ER+/HER2+ Maintenance Strategy: A 63-year-old woman with de novo estrogen receptor (ER)-positive/HER2-positive disease achieved a partial response after THP induction. The AFT-38 PATINA trial demonstrated that adding palbociclib to trastuzumab/pertuzumab plus ET extended median PFS to 44 months versus 29 months. This supports integrating CDK4/6 inhibitors into maintenance for ER-positive/HER2-positive patients, with manageable hematologic toxicity.

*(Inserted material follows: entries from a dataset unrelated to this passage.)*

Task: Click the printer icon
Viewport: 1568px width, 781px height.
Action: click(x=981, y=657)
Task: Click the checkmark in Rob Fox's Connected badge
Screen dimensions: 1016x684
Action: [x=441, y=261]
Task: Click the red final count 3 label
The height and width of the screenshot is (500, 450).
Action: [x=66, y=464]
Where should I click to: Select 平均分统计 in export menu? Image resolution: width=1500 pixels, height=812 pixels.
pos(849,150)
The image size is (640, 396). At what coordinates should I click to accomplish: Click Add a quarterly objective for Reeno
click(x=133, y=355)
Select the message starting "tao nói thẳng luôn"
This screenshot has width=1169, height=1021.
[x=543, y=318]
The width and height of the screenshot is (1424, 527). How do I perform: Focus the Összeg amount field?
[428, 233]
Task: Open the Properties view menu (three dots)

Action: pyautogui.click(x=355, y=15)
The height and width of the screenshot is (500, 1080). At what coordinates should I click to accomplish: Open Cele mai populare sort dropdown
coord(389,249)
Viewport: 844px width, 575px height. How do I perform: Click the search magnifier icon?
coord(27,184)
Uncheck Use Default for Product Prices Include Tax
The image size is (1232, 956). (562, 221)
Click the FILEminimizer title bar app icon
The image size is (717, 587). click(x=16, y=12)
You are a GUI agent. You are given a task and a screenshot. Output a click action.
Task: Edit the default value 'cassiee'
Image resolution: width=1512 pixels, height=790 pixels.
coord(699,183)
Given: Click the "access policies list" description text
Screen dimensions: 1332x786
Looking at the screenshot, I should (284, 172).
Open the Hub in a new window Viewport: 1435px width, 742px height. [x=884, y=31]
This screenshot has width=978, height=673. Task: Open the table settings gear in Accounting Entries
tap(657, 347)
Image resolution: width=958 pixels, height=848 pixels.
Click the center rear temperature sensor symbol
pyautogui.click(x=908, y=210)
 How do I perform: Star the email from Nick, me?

CNS-Driven Progression: A 49-year-old woman with stable extracranial disease developed recurrent brain metastases after prolonged trastuzumab/pertuzumab maintenance. Options included tucatinib/trastuzumab/capecitabine (HER2CLIMB) or T-DXd (DESTINY-Breast12). Both regimens have shown strong intracranial activity, but patient preference against alopecia favored tucatinib. Shared decision-making emphasizes tailoring therapy to CNS risk, comorbidities, and quality-of-life priorities.

Conclusions

HER2‑positive metastatic breast cancer is entering a new era of frontline management. DESTINY‑Breast09 positions trastuzumab deruxtecan plus pertuzumab as a likely new standard, offering unprecedented PFS across diverse patient subgroups, including those with brain metastases. At the same time, the PATINA trial highlights the value of integrating ET and CDK4/6 inhibitors for HR‑positive disease, extending durable control well beyond prior benchmarks. For patients with CNS involvement, both tucatinib‑based regimens and T‑DXd demonstrate meaningful intracranial activity, enabling tailored approaches based on biology, comorbidities, and patient preferences. Future directions will emphasize balancing efficacy with quality of life, refining maintenance strategies, and adopting biomarker‑guided personalization to optimize outcomes in HER2‑positive MBC.

Content is accurate as of the date of release on 6 January 2026.